About this exercise:
Word for word, set down the records and skip each picture.

━━━━━━━━━━━━━━━━

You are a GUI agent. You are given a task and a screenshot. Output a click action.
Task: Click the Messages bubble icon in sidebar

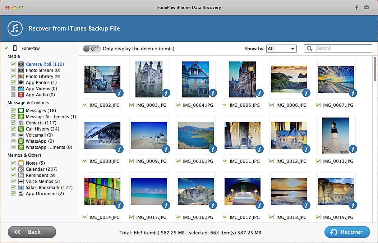(x=21, y=111)
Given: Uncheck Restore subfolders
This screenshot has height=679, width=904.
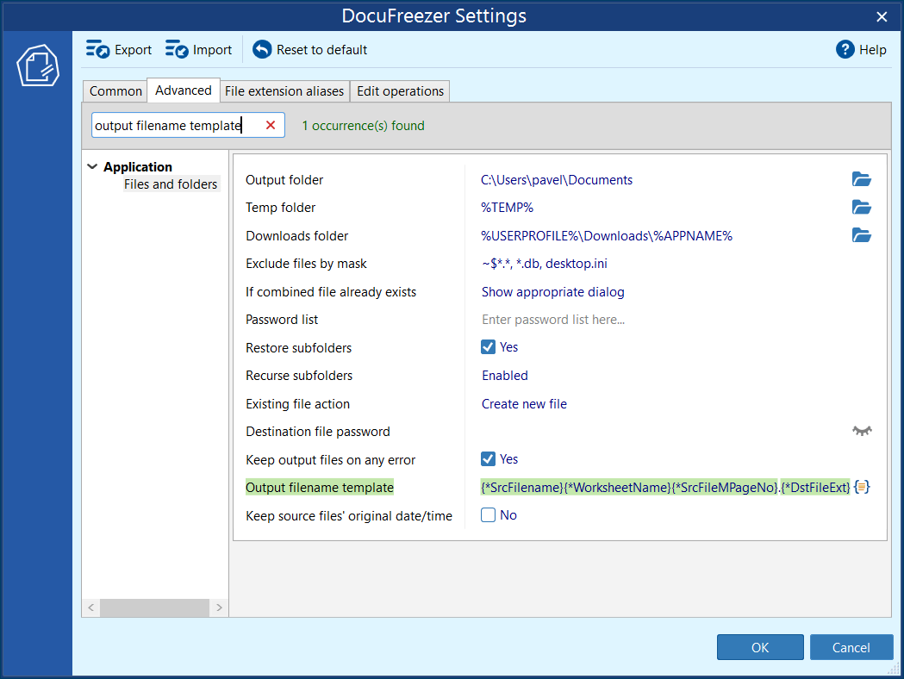Looking at the screenshot, I should pyautogui.click(x=489, y=347).
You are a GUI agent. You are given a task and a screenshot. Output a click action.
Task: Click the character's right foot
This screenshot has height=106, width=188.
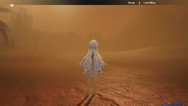point(94,93)
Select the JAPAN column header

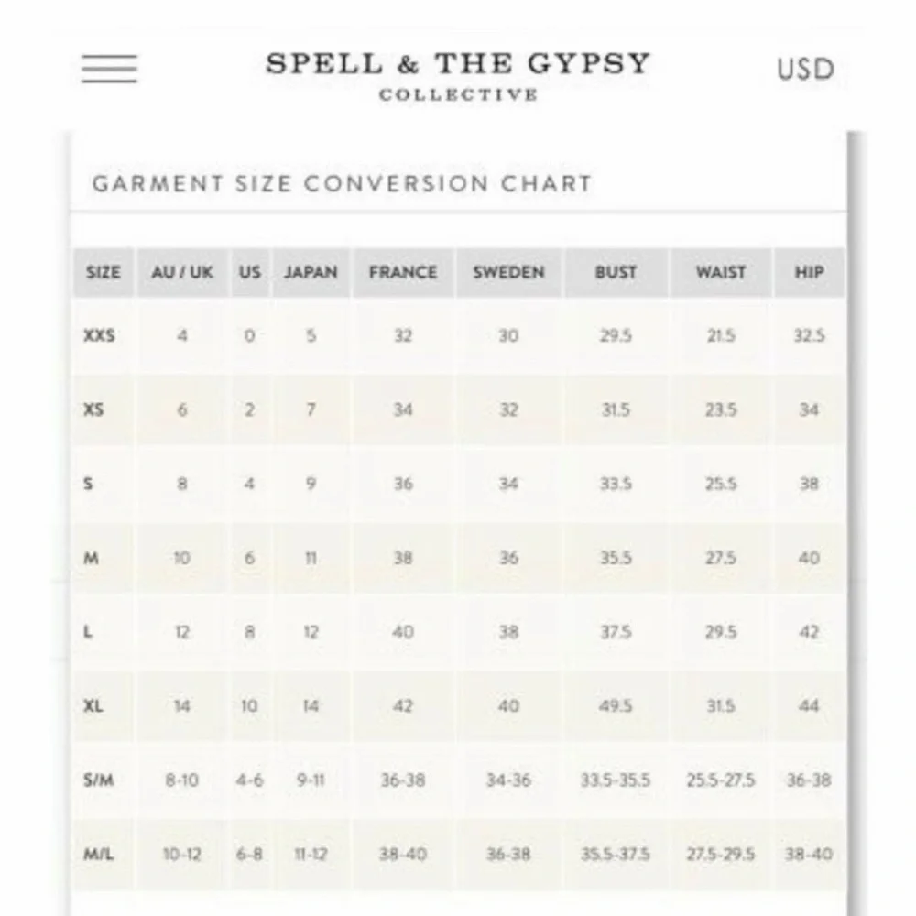point(311,272)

━━━━━━━━━━━━━━━━

Exercise solution:
You are a GUI agent. You are given a task and a screenshot. Output a click action.
Task: Click the Messages bubble icon in sidebar

(x=21, y=111)
Given: Uncheck Restore subfolders
This screenshot has height=679, width=904.
Looking at the screenshot, I should pyautogui.click(x=489, y=347).
You are a GUI agent. You are given a task and a screenshot. Output a click action.
Task: Click the character's right foot
This screenshot has height=106, width=188.
point(94,93)
Select the JAPAN column header

point(311,272)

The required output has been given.